Teaching a child to behave appropriately or in socially acceptable ways is done by speaking with the child in order to solve the problem that caused the challenging behaviour. Hitting/spanking a child does teach them a painful physical and emotional lesson that “might makes right,” or “I am bigger and stronger than you so I can do this.” This is not the lesson parents want to teach although this is what the child learns. There is another approach that research has found to be an effective tool to disciple children ( and young adults). It is important to understand that the original meaning of “discipline” is “to teach,” not as some people seem to associate it with punishment. Collaborative Problem Solving (CPS) is a research based approach used to teach children and youth the cognitive skills they need to solve problems, reduce the challenging behaviour and build their relationship with parents and caregivers.

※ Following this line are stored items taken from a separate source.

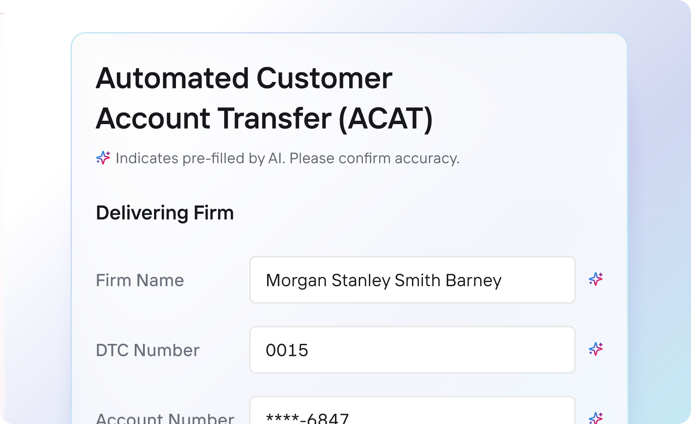Click the DTC Number label
The height and width of the screenshot is (424, 691).
148,350
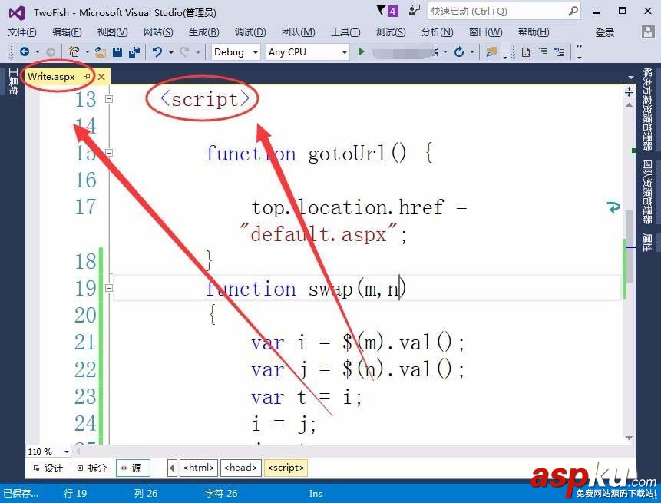Open the 调试 (Debug) menu
This screenshot has width=661, height=503.
pyautogui.click(x=248, y=32)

Parenting and raising children is a difficult full time job that rarely gives parents a day or week-end off. Regardless the satisfaction and the rewards of seeing your child(ren) grow into positive, healthy, successful and independent adults is one of life’s greatest gifts.

When kids misbehave or act in ways parents would not want it is not because they are intentionally manipulative, malicious or spoiled. This is a conventional assumption that parents must move beyond for it leads to the conclusion that they must do something punitive ( spank) to make the child want to behave. The philosophy of CPS states that, “Kids do well if they can.” If they are not doing well it is up to parents and caregivers to find out why so we can help. Kids want to do well. Doing well is preferable to doing poorly. CPS tells us that kids challenge or misbehave because they “lack the skill, not the will” to behave. They are lagging in the development of cognitive skills such as problem solving, flexibility and frustration tolerance. Hitting or spanking a child does not teach them to be more flexible, tolerate frustration more effectively or solve problems without hitting, screaming or throwing temper tantrums. It teaches them parents are stronger, can use physical force to solve their problems and are inflexible as well. Parents should not model behaviour they would not want from their children.

Parents can learn about Collaborative Problem Solving by reading through the various pages on this website, attending an overview workshop or reading the various books written by Dr. Ross Greene and Dr. Stuart Ablon. The Plan B conversation format is the basis of Collaborative Problem Solving although even without formal training parents and teachers can have a powerful impact by adopting the CPS philosophy “Kids do well if they can” and talking with their child about the cause of the problem or bad behaviour and not simply focusing on the application of some form of punitive consequence. Think “skill, not will.”